▶ Consigne: Dans le témoignage ci-dessous, relevez tout ce que les copines affirment à leur propre sujet lors des discussions entre amis.

---- Texte fourni

Mon cerveau bloque. Ca a tellement aucun sens, aucune logique, aucune rationalité. Je n'arrive pas à associer les deux images, je n'arrive plus à comprendre qui j'ai en face de moi. L'homme gentil, génial, en qui j'avais confiance, est devenu un agresseur, mon violeur. Mon cerveau ne sait pas quoi faire de tout ça alors... il m'abandonne. J'ai vraiment l'impression que quelqu'un a arraché la prise de courant, et que mon cerveau s'est fait la malle en me laissant toute seule là. Désolé, mais moi je suis dépassé, je me barre.
Dans les discussions entre amis j'entends souvent mes copines me dirent qu'elles, elles ne sont pas du genre à se laisser faire, qu'elles ont trop de caractère pour se soumettre, qu'elles ne sont pas des victimes et qu'elles se débattraient sacrément et jusqu'au bout. Moi aussi, je le pensais et même je le disais. Et en vrai, je suis quelqu'un qui ne se laisse pas faire, j'ai déjà vécu d'autres situations très tendues y compris une agression où j'ai réussi à faire face et même à être celle qui prend les choses en main. Mais là, ce n'est plus moi aux commandes. Je ne suis plus capable de bouger, de parler, ni même de réfléchir. Je ne suis plus là. J'ai l'impression que la personne que j'étais est juste devenue minuscule et tente de se cacher dans un tout petit recoin de mon corps. Et elle me répète "ne bouge pas, ne respire même pas, sois comme morte et ça passera plus vite". C'est quelquechose de fou, car jamais consciemment je n'accepterais un jour de me dire ça, et à cet instant là, pourtant y'a plus que ça. Je suis juste comme morte.

--------
---- Données extraites

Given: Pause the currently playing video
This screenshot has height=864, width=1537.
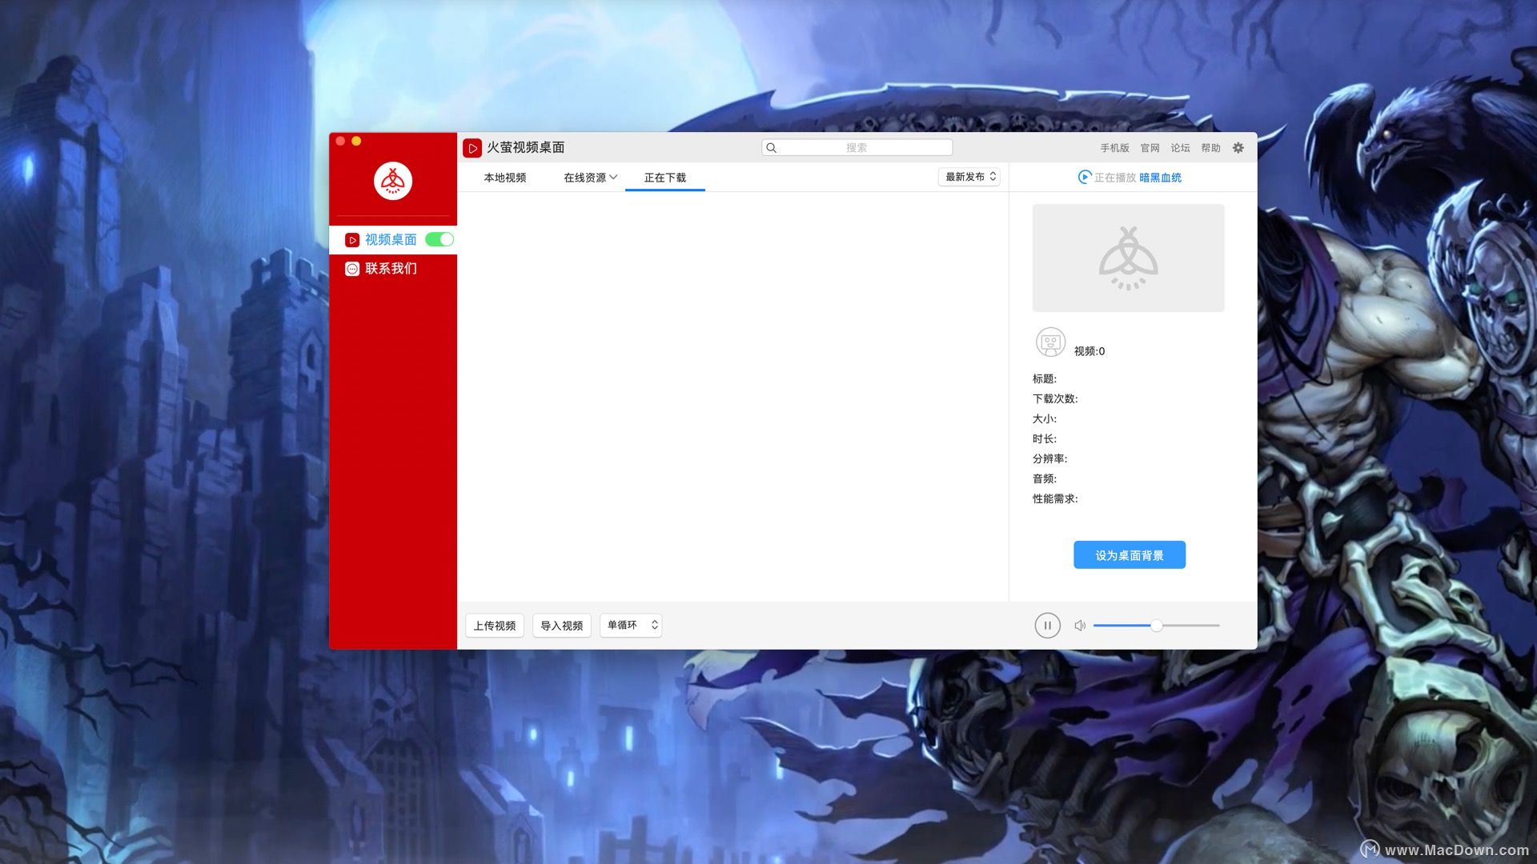Looking at the screenshot, I should (x=1047, y=625).
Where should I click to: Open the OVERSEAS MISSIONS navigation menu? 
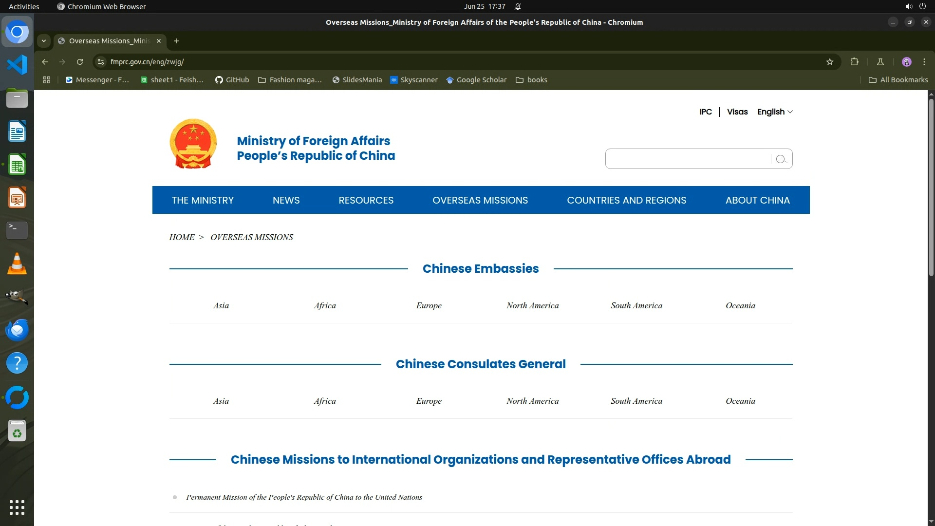480,200
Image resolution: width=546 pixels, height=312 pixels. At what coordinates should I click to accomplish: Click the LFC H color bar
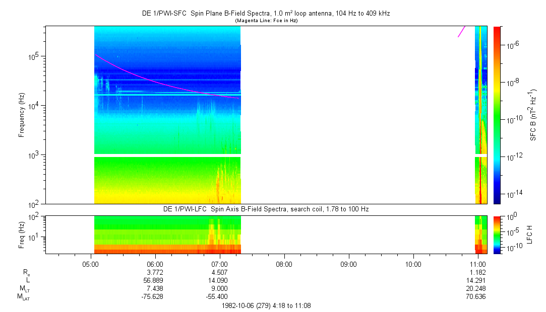[x=497, y=234]
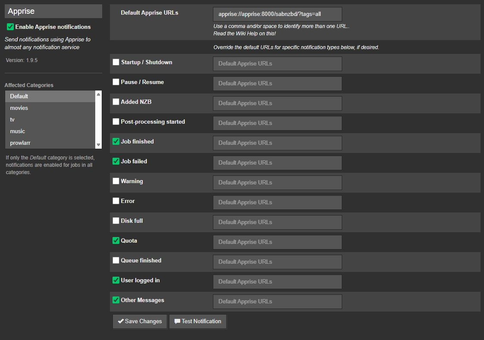Disable Quota notifications

point(116,240)
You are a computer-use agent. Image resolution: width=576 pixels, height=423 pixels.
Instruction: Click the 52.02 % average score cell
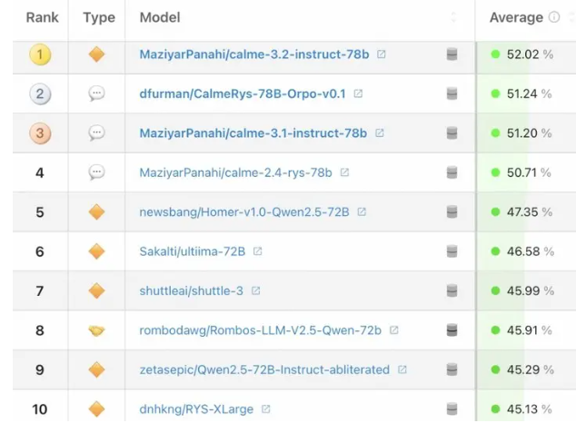(529, 54)
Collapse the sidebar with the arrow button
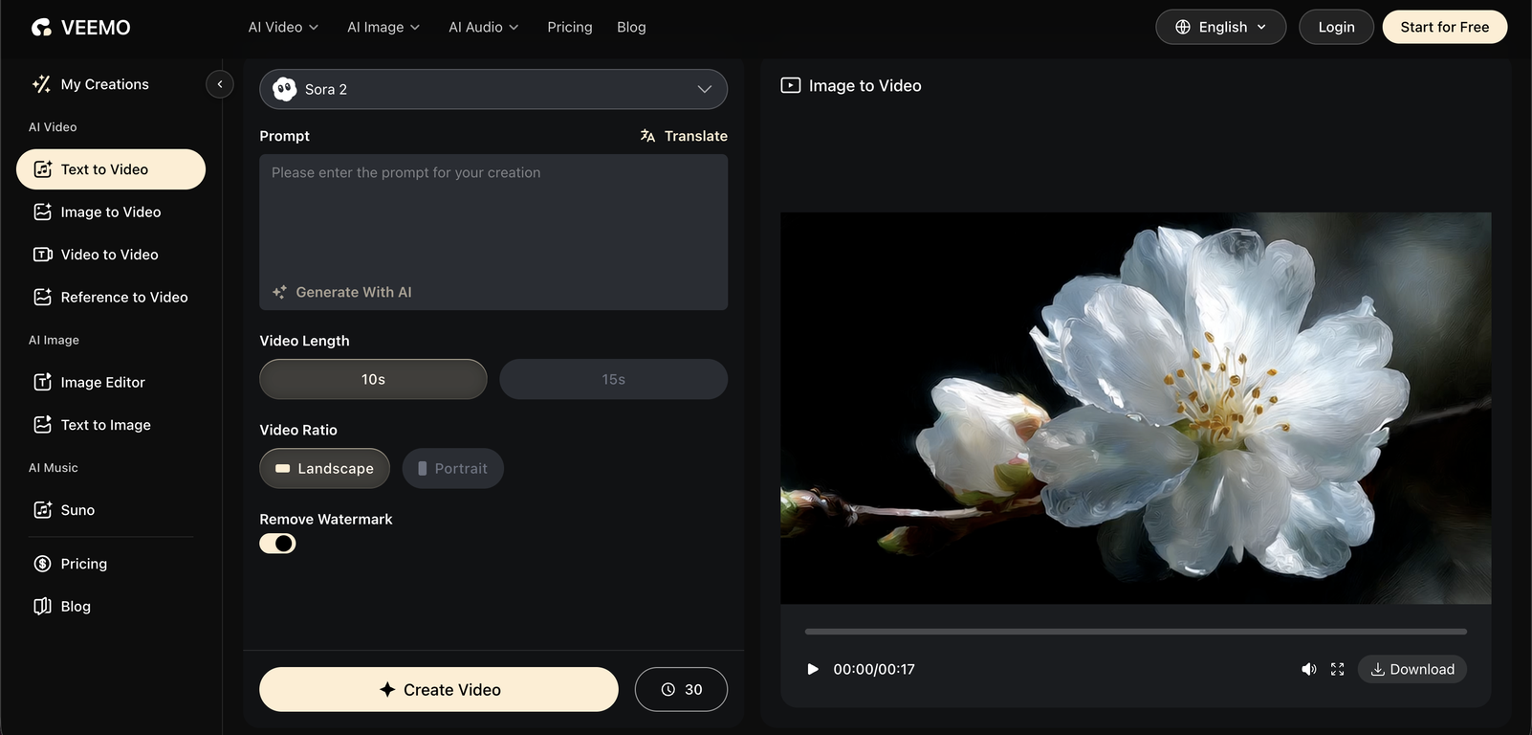Screen dimensions: 1532x735 219,84
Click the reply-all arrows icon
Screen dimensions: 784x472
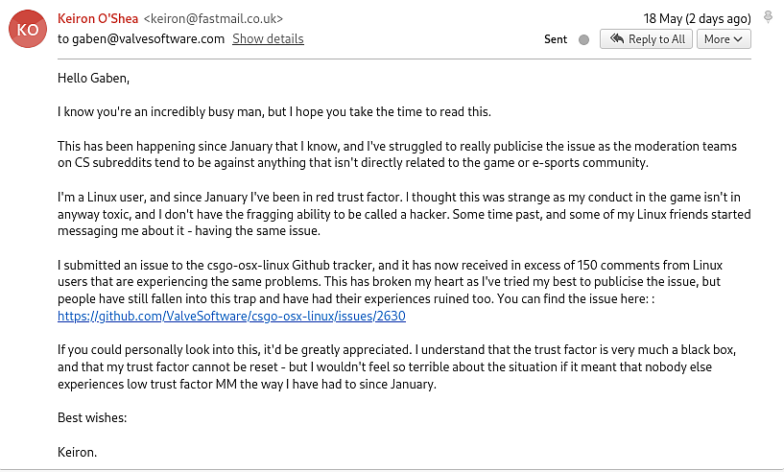coord(617,38)
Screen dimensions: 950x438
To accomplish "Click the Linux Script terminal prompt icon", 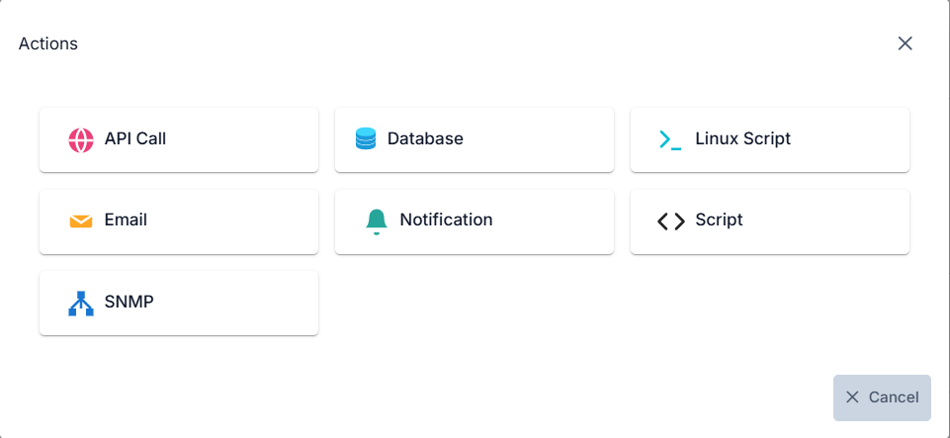I will [670, 139].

--------

▶ Corrigé:
- Elles ne sont pas du genre à se laisser faire.
- Elles ont trop de caractère pour se soumettre.
- Elles ne sont pas des victimes.
- Elles se débattraient sacrément et jusqu'au bout.